** Start of Provided text **
= Rank SIFT =

Rank SIFT algorithm is the revised SIFT (Scale-invariant feature transform) algorithm which uses ranking techniques to improve the performance of the SIFT algorithm. In fact, ranking techniques can be used in key point localization or descriptor generation of the original SIFT algorithm.

==SIFT With Ranking Techniques==
===Ranking the Key Point===
Ranking techniques can be used to keep certain number of key points which are detected by SIFT detector.

Suppose $\left \{ I_m, m=0,1,...M \right \}$ is a training image sequence and $p$ is a key point obtained by SIFT detector. The following equation determines the rank of $p$ in the key point set. Larger value of $R(p)$ corresponds to the higher rank of $p$.

$R( p \in I_0)=\sum_m I(\min_{ q \in I_m}{\lVert H_m(p)-q \rVert}_2 < \epsilon),$

where $I(.)$ is the indicator function, $H_m$ is the homography transformation from $I_0$ to $I_m$, and $\epsilon$ is the threshold.
** End of Provided text **
Task list:
(A) Answer these questions from the Rank SIFT text:
(i) What does the Rank SIFT algorithm use to improve the performance of the SIFT algorithm?
(ii) In the equation for the rank of a key point, what is $I(.)$?
(iii) What does a larger value of $R(p)$ correspond to?
(B) Continue the Rank SIFT text from the point where it stops.
The items after the Rank SIFT text have no role in this work.
** Start of Dataset content **
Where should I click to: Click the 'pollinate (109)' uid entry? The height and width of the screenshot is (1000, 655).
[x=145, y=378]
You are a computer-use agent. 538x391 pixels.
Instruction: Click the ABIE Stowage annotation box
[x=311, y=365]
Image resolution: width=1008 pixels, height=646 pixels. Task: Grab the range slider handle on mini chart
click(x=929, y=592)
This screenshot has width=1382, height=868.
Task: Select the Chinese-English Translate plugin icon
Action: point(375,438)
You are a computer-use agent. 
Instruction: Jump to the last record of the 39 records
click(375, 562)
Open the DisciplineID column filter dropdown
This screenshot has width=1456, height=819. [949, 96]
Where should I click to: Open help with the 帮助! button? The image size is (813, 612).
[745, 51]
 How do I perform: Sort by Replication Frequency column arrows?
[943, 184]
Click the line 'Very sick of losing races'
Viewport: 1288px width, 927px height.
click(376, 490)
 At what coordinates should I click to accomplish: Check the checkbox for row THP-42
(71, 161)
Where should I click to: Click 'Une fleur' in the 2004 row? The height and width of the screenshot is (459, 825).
** End of Dataset content **
Responses for each task:
(A)
(i) Ranking techniques.
(ii) The indicator function.
(iii) A higher rank of $p$.

(B)
Suppose $x_i$ is the feature descriptor of key point $p_i$ defined above. So $x_i$ can be labeled with the rank of $p_i$ in the feature vector space. Then the vector set $X_{feature space}=\left \{ \vec x_1, \vec x_2,...\right \}$ containing labeled elements can be used as a training set for the Ranking SVM problem.

The learning process can be represented as follows:

$$\begin{array}{lcl}
minimize: V(\vec w) = {1 \over 2} \vec w \cdot \vec w \\
s.t.\\ \begin{array}{lcl}
 \forall\ \vec x_i\ and\ \vec x_j \in X_{feature space},\\
 \vec w^T(\vec x_i -\vec x_j)\geqq 1\quad if\ R(p_i \in I_0 )>R(p_j \in I_0).
\end{array}
\end{array}$$

The obtained optimal $\vec w^*$ can be used to order the future key points.

===Ranking the Elements of Descriptor===

Ranking techniques also can be used to generate the key point descriptor.

Suppose ${\vec X} = \left \{ x_1,...,x_N \right \}$ is the feature vector of a key point and the elements of ${R} = \left \{r_1,...r_N \right \}$ is the corresponding rank of $x_i$ in $X$. $r_i$ is defined as follows:

$r_i = \left\vert \left \{x_k:x_k \geqq x_i \right \} \right \vert .$

After transforming original feature vector $\vec X$ to the ordinal descriptor $\vec R$, the difference between two ordinal descriptors can be evaluated in the following two measurements.

- The Spearman correlation coefficient
The Spearman correlation coefficient also refers to Spearman's rank correlation coefficient.
For two ordinal descriptors $\vec R$ and $\vec R^'$, it can be proved that

$\rho(\vec R, \vec R^') = 1- {6\sum_{i=1}^N(r_i-r_i^')^2 \over N(N^2-1)}$

- The Kendall's Tau
The Kendall's Tau also refers to Kendall tau rank correlation coefficient.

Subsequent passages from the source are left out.